→ TASK DESCRIPTION: List each line of the items below that contains the word "accomplish", copying every such line in full.

[Item coordinate data]

— start —

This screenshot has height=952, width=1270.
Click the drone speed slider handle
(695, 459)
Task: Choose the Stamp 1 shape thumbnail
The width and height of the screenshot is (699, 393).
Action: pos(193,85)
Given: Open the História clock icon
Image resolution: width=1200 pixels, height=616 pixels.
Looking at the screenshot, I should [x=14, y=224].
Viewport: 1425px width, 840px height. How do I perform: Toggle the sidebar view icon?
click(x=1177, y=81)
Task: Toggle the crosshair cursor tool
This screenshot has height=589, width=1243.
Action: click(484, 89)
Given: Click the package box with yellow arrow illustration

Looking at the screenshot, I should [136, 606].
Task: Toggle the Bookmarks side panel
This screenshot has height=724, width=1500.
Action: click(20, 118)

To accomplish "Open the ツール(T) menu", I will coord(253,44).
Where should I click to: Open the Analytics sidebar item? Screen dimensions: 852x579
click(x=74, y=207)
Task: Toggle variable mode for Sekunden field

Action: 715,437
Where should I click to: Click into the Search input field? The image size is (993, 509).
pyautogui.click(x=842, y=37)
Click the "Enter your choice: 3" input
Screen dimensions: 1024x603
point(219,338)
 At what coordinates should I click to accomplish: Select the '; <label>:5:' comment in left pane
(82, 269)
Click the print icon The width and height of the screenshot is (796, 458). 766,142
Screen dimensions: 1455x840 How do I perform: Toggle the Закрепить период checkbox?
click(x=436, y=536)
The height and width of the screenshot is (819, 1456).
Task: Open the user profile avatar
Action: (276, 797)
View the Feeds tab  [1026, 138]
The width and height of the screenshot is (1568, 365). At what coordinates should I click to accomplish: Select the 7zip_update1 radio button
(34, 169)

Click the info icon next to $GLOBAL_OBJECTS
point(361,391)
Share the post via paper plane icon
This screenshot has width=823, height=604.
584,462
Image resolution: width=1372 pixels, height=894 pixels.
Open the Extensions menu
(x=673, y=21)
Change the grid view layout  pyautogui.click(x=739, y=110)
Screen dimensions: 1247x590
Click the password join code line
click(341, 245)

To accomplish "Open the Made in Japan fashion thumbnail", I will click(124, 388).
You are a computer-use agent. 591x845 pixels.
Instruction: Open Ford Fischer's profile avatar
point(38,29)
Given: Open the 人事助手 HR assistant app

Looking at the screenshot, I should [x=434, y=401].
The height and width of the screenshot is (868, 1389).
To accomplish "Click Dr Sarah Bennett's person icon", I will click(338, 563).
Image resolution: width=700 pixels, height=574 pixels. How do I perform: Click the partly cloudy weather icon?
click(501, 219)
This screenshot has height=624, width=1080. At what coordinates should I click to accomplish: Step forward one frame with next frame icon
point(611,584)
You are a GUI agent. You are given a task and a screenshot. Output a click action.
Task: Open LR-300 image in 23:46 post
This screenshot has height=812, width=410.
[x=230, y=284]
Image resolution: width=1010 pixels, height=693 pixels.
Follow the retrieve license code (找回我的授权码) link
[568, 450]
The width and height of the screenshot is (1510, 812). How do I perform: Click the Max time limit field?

— end —

→ FINISHED ANSWER:
To accomplish "Open the ツール(T) menu", I will coord(253,44).
 At what coordinates should I click to accomplish: Select the '; <label>:5:' comment in left pane
The width and height of the screenshot is (1568, 365). At what coordinates should I click to accomplish: Select the 7zip_update1 radio button
To accomplish "Open the Made in Japan fashion thumbnail", I will click(124, 388).
To accomplish "Click Dr Sarah Bennett's person icon", I will click(338, 563).
This screenshot has height=624, width=1080. At what coordinates should I click to accomplish: Step forward one frame with next frame icon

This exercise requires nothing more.